┌─ EXCERPTED RECORDS

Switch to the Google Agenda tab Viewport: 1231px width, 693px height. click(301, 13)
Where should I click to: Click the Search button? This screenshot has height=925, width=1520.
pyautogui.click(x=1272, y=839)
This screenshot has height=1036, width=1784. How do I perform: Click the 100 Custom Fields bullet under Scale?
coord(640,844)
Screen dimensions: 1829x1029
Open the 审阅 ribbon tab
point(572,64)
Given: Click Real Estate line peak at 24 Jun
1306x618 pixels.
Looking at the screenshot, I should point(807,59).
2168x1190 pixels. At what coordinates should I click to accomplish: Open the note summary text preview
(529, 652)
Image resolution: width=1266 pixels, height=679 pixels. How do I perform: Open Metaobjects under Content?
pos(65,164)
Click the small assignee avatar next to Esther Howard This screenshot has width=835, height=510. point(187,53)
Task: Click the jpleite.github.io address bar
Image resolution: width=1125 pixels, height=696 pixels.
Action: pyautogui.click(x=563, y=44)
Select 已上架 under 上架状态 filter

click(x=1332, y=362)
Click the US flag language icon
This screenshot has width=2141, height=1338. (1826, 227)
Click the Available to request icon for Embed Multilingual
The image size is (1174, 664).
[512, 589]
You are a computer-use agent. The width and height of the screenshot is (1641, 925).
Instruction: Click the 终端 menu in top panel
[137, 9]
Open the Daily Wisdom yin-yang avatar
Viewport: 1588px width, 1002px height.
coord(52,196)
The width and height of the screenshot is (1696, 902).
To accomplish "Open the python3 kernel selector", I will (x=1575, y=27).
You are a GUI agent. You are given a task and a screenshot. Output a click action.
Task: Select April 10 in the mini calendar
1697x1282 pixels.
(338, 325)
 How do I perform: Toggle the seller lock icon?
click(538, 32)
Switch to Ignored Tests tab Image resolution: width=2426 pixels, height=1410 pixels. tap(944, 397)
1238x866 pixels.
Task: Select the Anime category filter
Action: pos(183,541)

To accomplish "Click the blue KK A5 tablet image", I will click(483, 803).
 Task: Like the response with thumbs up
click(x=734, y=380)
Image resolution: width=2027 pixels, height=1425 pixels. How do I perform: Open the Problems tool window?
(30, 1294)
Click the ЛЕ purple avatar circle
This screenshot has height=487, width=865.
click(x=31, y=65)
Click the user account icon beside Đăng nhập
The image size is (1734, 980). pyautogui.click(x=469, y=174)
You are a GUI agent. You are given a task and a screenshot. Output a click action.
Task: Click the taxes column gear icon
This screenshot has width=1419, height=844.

└─

## ACTIVITY:
Could you restate, word for word, the lines above from the one with "Task: Like the response with thumbs up" to the one with "Click the ЛЕ purple avatar circle", both included?

## WRITTEN RESPONSE:
 Task: Like the response with thumbs up
click(x=734, y=380)
Image resolution: width=2027 pixels, height=1425 pixels. How do I perform: Open the Problems tool window?
(30, 1294)
Click the ЛЕ purple avatar circle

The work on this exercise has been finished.